The town and district registered their first case on March 19, 2020, when a doctor in the town’s Brijesh Bangar Memorial hospital tested positive for the virus.
On March 26, the tally for Bhilwara stood at 18 positive cases, one whom has died. This is Rajasthan’s first death due to COVID-19. The person who died, a 73-year-old man, was also suffering from chronic kidney disease.
So far, the state administration has conducted door-to-door surveys in the town. Teams have screened 106,856 households and 533,786 people.
Teams have also gone into the interiors of the district and screened nearly 75 per cent of the population, some 18,55,044 people. Bhilwara has been under lockdown since March 20.
Rajasthan currently has 41 positive COVID-19 cases. Besides Bhilwara, capital Jaipur, Jodhpur, Jhunjhunu, Pali, Pratapgarh and Sikar have all registered cases.
But why did the town in the Mewar region emerge as a hotspot? Most accounts have pointed to the high number of people that have returned to the area from abroad — 133 persons — as a cause.
Several media reports about the doctor at Bangar Hospital claimed that he caught the infection from some relatives from Saudi Arabia who had come visiting and later passed it onto his co-workers which led to hundreds of people getting infected.

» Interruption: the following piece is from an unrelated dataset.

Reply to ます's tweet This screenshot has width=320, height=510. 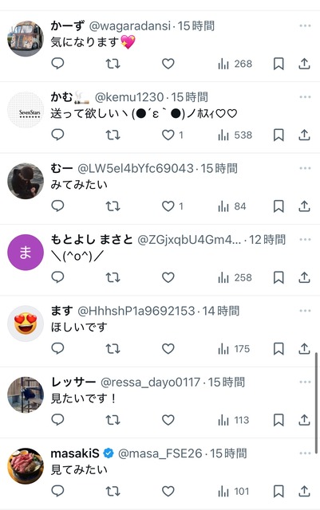pos(57,348)
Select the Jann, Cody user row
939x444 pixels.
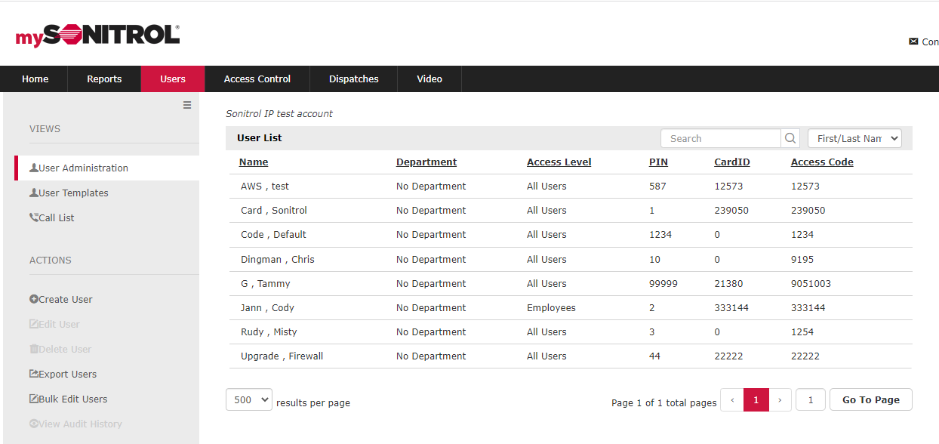(x=268, y=308)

However, Bhilwara deputy Chief Medical and Health Officer Ghanshyam Chawla rubbished these claims and said the administration was yet to find the primary infection source.
The infected doctor has posted a video from the hospital on social media, denying having any relatives in Saudi and also appealed to the media not to spread false rumours.
Bhilwara is Rajasthan’s textile hub. Sixty thousand textile workers have been rendered jobless as a result of the COVID-19 crisis.
The pandemic had compounded losses and hit the textile industry hard, Atul Sharma, senior vice president of Bhilwara Textile Federation, said. The industry hadn’t yet recovered from the double whammy of demonetisation and the Goods and Services tax.
Following the instructions of the state government and considering the impact of the pandemic, the Federation has decided that no wages will be deducted during this period despite the mills being closed. China too has been under a similar lockdown, which has fractured the supply chain.